Le ministère de la Défense britannique a confirmé que la Royal Air Force (RAF) n’a pas assuré de soutien logistique ni opérationnel à Israël au cours de l’année écoulée, mettant fin aux spéculations sur le rôle militaire du Royaume-Uni dans la région.
En réponse à une question écrite posée par la députée Susan Murray, le ministre des Forces armées, Al Carns, a déclaré que « la RAF ne fournit aucun soutien logistique ou opérationnel à Israël ».

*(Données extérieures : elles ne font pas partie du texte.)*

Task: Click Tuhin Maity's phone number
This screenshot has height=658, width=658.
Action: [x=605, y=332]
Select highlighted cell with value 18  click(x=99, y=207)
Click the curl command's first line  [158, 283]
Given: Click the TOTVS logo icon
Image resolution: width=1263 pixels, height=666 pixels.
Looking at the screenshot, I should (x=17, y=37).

Il a précisé que bien qu’aucun soutien logistique n’ait été apporté, des avions britanniques ont mené, entre décembre 2023 et octobre 2025, des missions de surveillance afin d’aider à la localisation des otages capturés lors des attaques terroristes du Hamas le 7 octobre 2023.

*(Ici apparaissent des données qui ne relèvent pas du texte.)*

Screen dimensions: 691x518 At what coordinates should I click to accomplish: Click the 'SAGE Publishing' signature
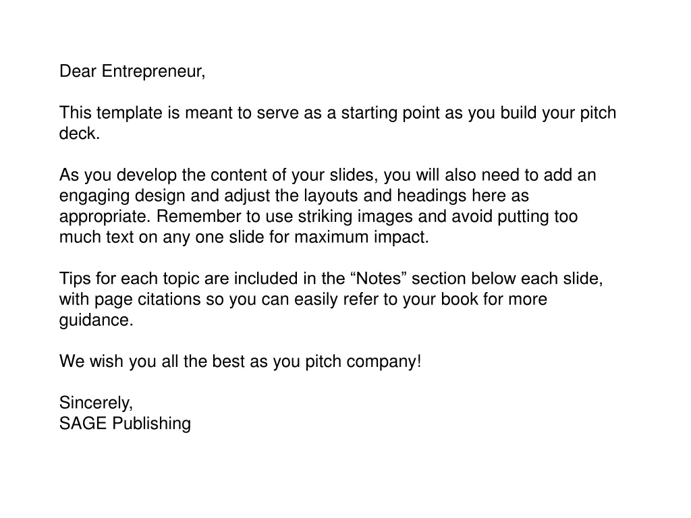(125, 424)
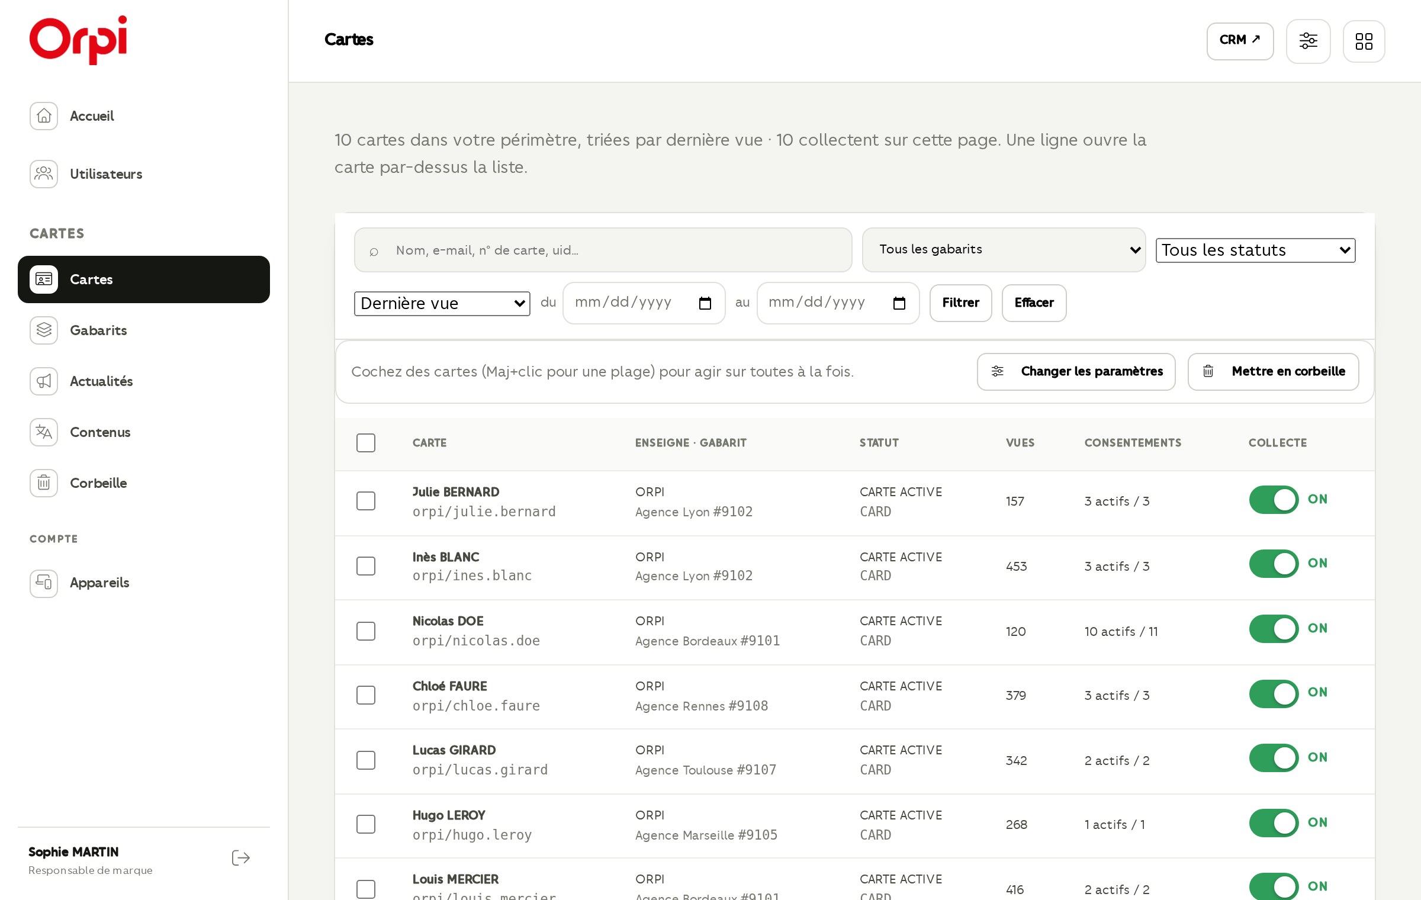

Selon Al Carns, « le gouvernement britannique collabore avec des partenaires régionaux pour assurer la libération des otages, dont des ressortissants britanniques ». Ces missions, a-t-il souligné, étaient non armées et n’avaient « aucun rôle de combat », opérant au-dessus de la Méditerranée orientale ainsi que dans l’espace aérien israélien et gazou. Le dernier vol a eu lieu le 10 octobre 2025, suite au plan de paix pour Gaza et à la libération des derniers otages restants.

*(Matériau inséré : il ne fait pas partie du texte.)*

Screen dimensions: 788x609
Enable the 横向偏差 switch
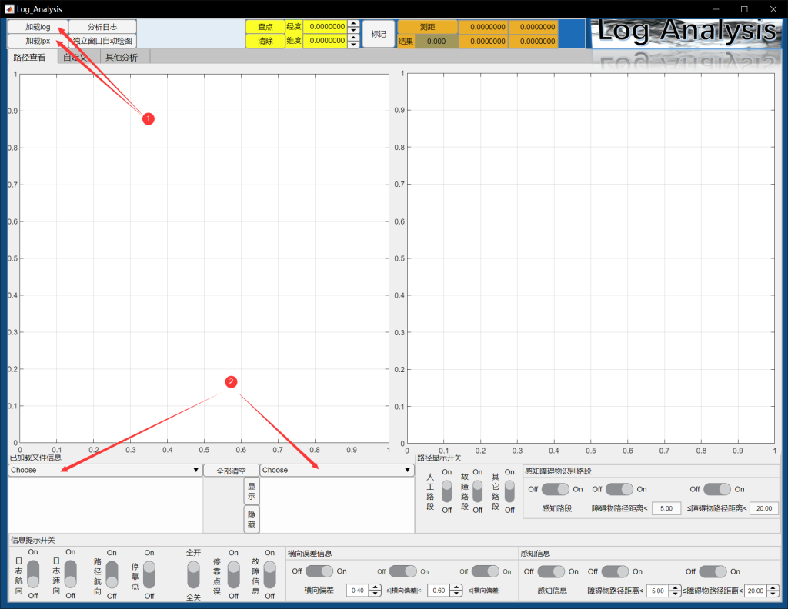coord(319,571)
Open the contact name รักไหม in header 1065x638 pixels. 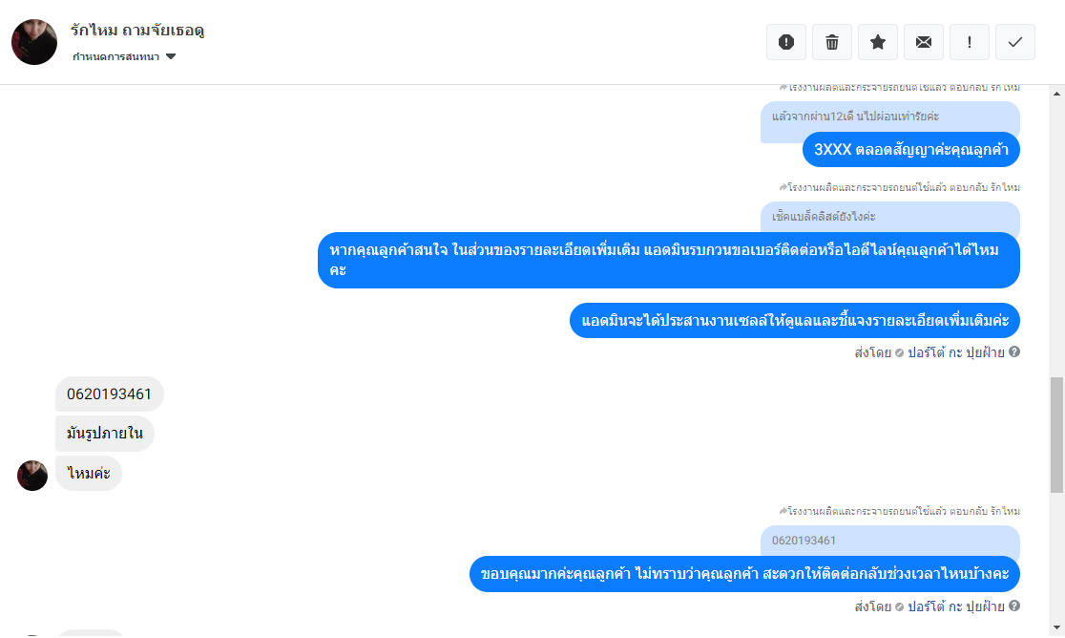(x=137, y=31)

Cette clarification intervient après une vague de fausses informations début octobre prétendant qu’un appareil militaire britannique aurait soutenu des opérations israéliennes au-dessus du Qatar. L’ambassade britannique à Doha a qualifié ces allégations de « sans fondement et fausses », confirmant que l’Airbus Voyager de la RAF impliqué effectuait un exercice programmé de ravitaillement en vol avec l’aviation émirienne qatarie.
Les ravitailleurs Airbus Voyager de la RAF utilisent la méthode de ravitaillement par sonde et panier (probe-and-drogue), incompatible avec les avions de chasse israéliens, conçus selon un standard américain différent, rendant toute coopération technique impossible. Le ministère de la Défense a souligné que tous les vols britanniques dans la région avaient un caractère humanitaire et que le partage du renseignement était strictement contrôlé afin de préserver la sécurité opérationnelle.